Figure 1.

Panel A: The Receptor Interacting Kinase family is comprised of seven diverse members with a homologous Kinase Domain (KD). Each protein contains additional specific domains which are unique to the protein and dictate its function.

Panel B: The mutated Kinase-Dead Knock-In RIPK1 and RIPK3 mice that have been generated to study cell death are depicted. RIPK1-D138N: In order to render the kinase domain inactive, the catalytically important HKD (Asp-Phe-Gly) motif is altered. The conserved aspartate (D) at position 138 is mutated to asparagine (N) resulting in a “kinase-dead” protein. The mice are viable and fertile. RIPK1-K45A: A point mutation in the catalytic lysine (K) to alanine (A) in exon 3 of the RIPK1 gene eliminates all kinase activity resulting in a “kinase-dead” protein.
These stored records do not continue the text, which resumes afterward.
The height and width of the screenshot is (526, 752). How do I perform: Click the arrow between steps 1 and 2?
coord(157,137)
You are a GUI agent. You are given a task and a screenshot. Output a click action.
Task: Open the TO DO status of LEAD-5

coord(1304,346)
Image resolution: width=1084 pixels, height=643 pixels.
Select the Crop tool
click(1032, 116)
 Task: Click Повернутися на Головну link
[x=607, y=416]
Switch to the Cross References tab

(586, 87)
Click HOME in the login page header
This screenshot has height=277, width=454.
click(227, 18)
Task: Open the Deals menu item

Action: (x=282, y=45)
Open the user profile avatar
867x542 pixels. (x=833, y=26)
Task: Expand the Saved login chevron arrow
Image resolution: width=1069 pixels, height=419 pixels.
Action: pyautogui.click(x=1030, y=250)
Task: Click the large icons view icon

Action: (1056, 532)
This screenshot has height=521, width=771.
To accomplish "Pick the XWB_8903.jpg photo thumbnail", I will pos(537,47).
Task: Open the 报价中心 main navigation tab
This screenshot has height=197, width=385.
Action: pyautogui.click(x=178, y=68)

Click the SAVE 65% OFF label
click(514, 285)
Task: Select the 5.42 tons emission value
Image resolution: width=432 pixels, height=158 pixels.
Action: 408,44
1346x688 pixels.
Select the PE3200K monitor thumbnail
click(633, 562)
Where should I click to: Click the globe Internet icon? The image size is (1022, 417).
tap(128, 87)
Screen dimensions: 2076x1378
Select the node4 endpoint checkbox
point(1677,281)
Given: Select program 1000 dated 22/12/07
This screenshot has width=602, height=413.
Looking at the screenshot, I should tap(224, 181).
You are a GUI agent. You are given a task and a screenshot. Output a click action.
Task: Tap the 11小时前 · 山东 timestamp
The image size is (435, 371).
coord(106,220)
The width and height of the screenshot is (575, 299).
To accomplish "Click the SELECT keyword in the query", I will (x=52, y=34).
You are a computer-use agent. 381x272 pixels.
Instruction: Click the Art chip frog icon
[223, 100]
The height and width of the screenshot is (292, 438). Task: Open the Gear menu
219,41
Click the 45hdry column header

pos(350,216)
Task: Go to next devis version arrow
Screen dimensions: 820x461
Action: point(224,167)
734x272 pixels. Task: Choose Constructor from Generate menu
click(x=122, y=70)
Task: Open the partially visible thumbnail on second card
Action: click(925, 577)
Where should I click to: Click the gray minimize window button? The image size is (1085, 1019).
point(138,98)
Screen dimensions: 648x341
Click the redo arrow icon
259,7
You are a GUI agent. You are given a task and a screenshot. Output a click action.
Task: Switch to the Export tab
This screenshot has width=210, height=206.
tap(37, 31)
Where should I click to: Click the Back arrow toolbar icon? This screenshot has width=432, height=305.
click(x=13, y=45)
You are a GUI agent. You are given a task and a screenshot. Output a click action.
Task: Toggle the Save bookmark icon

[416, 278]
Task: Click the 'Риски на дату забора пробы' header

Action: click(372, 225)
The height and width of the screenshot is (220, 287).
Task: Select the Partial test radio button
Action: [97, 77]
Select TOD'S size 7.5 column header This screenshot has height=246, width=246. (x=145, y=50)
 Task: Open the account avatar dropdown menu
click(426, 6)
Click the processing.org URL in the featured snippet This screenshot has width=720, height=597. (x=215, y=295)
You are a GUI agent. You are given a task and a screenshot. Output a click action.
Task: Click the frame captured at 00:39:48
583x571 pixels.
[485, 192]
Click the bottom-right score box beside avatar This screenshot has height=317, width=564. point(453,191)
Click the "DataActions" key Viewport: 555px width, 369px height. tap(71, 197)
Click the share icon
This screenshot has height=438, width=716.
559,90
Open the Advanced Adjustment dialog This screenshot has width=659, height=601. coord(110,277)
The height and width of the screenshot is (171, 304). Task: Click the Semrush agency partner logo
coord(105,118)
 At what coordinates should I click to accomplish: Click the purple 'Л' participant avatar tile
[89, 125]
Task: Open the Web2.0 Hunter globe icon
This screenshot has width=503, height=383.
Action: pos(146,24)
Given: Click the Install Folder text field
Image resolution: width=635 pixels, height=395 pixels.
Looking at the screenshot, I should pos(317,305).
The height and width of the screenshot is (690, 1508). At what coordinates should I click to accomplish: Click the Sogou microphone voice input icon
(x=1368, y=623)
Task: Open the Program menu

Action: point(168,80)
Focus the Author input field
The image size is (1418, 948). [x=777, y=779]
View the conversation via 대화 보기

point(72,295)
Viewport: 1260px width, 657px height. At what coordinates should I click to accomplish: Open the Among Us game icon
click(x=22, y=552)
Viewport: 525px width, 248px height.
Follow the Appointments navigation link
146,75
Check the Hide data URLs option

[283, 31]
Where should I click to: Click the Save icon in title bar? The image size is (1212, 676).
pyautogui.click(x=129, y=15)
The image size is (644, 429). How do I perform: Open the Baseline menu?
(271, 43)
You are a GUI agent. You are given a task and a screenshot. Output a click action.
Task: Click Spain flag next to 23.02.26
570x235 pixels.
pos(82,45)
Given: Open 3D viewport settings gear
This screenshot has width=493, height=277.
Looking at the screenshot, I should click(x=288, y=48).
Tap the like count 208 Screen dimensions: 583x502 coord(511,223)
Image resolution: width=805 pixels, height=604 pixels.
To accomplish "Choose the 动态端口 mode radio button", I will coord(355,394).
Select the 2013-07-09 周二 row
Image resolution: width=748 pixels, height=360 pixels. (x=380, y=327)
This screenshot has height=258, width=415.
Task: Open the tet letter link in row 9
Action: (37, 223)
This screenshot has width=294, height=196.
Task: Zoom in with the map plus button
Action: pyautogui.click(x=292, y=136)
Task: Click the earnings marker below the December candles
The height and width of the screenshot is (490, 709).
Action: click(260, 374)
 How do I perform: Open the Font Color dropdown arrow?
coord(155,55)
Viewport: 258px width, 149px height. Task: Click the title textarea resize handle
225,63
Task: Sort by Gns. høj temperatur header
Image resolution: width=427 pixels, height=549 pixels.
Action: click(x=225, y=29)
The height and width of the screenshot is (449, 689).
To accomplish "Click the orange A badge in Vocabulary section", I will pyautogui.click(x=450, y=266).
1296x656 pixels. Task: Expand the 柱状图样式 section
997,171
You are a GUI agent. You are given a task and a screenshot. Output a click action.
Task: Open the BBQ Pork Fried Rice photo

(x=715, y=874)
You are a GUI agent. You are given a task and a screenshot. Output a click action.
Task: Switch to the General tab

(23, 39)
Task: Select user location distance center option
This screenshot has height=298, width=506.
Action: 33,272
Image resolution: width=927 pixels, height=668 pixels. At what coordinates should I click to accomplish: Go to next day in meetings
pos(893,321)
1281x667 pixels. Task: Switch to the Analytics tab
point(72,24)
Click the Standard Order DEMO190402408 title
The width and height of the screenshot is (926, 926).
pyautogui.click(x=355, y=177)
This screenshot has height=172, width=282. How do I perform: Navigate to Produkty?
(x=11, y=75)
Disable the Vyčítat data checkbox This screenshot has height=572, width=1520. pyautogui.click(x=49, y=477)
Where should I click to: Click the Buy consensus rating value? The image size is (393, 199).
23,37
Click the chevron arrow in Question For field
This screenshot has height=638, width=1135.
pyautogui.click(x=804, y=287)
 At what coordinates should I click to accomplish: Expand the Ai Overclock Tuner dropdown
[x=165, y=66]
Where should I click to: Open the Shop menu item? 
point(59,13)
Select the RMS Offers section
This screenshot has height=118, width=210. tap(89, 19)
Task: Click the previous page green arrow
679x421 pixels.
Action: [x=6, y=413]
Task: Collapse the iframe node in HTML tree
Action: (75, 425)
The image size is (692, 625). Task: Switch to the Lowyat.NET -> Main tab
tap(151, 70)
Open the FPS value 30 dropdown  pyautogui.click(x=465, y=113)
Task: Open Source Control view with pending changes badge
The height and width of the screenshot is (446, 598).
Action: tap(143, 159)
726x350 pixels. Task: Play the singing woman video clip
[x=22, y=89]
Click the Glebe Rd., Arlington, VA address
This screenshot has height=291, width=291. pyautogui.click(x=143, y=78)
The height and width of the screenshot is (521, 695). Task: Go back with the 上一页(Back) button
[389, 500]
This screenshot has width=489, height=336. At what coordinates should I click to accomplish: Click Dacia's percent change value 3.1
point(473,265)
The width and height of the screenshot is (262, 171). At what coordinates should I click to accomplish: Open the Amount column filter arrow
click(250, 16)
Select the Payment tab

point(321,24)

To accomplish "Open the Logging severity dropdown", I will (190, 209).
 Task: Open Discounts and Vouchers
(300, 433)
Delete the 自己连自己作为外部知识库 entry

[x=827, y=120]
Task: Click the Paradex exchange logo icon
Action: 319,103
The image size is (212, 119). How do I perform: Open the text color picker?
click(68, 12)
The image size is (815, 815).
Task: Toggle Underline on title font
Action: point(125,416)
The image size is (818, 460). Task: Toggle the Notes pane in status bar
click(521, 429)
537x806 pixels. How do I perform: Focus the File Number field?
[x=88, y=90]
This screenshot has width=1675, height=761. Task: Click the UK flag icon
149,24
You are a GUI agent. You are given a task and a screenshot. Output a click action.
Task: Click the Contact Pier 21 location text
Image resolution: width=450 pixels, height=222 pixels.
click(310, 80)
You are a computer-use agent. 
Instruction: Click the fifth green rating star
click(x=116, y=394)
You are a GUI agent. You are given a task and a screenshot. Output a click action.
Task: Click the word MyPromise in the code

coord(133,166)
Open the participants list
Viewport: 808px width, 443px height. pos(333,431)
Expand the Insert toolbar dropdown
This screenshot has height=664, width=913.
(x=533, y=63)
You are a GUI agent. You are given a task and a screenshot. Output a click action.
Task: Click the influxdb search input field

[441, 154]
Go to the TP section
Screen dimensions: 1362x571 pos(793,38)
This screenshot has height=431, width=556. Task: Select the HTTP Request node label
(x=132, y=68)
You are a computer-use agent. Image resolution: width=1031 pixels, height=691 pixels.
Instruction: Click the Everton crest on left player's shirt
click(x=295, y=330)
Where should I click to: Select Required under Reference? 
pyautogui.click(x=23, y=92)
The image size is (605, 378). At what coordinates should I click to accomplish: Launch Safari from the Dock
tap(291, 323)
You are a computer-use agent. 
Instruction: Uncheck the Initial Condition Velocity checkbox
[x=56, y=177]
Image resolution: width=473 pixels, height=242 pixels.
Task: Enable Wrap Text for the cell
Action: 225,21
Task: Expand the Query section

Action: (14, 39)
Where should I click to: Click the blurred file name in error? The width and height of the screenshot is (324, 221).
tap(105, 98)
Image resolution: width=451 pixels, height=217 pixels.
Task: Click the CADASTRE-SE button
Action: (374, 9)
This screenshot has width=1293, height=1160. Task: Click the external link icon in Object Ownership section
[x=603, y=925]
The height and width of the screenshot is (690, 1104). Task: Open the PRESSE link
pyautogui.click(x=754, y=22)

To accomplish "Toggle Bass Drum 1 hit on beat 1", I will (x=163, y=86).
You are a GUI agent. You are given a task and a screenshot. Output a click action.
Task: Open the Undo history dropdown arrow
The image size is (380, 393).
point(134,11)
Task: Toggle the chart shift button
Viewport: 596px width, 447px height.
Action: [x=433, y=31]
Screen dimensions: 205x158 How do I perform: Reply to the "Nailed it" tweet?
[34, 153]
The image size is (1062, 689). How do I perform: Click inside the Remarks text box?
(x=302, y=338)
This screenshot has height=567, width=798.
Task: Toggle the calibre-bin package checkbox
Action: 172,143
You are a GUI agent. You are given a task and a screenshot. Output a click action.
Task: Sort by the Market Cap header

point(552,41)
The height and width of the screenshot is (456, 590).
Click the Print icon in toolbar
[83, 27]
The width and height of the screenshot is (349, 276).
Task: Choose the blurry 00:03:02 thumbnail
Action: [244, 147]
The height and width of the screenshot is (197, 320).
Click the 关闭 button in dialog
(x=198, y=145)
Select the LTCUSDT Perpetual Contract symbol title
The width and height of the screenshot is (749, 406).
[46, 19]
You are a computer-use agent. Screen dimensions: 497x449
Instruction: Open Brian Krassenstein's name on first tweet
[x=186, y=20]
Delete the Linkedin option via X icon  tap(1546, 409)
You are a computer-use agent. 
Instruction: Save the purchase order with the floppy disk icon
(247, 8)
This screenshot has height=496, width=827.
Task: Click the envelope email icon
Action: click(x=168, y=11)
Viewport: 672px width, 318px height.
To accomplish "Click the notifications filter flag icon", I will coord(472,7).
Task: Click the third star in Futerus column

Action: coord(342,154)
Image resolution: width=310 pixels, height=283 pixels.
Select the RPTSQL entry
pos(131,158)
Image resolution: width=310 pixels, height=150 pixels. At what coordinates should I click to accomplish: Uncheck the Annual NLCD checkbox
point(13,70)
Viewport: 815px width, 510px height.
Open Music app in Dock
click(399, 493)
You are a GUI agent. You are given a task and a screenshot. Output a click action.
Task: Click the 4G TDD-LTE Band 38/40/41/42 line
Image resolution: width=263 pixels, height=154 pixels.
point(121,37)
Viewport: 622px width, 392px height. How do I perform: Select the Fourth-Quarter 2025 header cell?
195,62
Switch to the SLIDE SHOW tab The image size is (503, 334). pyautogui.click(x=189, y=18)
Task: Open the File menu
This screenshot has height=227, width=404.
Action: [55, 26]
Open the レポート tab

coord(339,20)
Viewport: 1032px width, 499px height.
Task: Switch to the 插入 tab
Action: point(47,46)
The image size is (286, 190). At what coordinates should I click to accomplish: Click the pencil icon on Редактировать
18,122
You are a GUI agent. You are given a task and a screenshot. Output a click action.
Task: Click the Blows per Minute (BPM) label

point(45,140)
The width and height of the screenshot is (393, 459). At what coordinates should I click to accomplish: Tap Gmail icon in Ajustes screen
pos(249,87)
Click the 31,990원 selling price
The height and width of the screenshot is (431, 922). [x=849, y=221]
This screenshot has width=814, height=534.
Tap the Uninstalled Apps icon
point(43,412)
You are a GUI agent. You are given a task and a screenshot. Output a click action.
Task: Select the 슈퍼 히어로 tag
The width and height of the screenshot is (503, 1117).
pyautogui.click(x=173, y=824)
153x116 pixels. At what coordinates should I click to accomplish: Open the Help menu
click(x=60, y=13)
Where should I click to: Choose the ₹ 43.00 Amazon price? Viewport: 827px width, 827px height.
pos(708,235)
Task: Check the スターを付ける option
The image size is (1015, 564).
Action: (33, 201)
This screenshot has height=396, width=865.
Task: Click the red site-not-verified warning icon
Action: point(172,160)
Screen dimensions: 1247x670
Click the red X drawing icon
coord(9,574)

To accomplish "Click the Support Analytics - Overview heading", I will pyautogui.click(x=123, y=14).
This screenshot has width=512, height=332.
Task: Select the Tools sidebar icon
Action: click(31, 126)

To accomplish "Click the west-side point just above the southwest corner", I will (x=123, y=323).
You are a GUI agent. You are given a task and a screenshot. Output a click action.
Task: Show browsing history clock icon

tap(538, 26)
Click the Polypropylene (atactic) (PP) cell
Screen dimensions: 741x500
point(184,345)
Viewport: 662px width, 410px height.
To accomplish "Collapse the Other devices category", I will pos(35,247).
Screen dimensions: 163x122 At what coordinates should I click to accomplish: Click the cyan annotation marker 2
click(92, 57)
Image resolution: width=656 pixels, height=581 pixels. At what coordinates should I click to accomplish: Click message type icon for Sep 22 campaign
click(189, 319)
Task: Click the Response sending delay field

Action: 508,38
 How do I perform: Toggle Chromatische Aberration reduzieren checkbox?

These mice are viable and fertile. RIPK3 D161N: The aspartate (D) at position 161 in the catalytically important DFG (Asp-Phe-Gly) motif of the kinase domain of RIPK3 is mutated to an asparagine (N), rendering the protein catalytically inactive or “kinase-dead”. The mice generated with this mutation are not viable and die at E11.5. RIPK3-K51A: The lysine (K) at position 51 on the ATP-binding pocket is mutated to an alanine (A) resulting in “kinase-dead” RIPK3. These mice are viable and fertile. Abbreviations: ANK: Ankyrin Repeats, CARD: caspase activation and recruitment, KD: Kinase Domain, ID: Intermediary Domain, RHIM: RIP Homeotypic Interaction Motif, LRR: Leucine Rich Repeats, RIPK1: Receptor Interacting Kinase, roc/COR: Ras of complex proteins/C-terminal of Roc, WD40: WD40 Domain.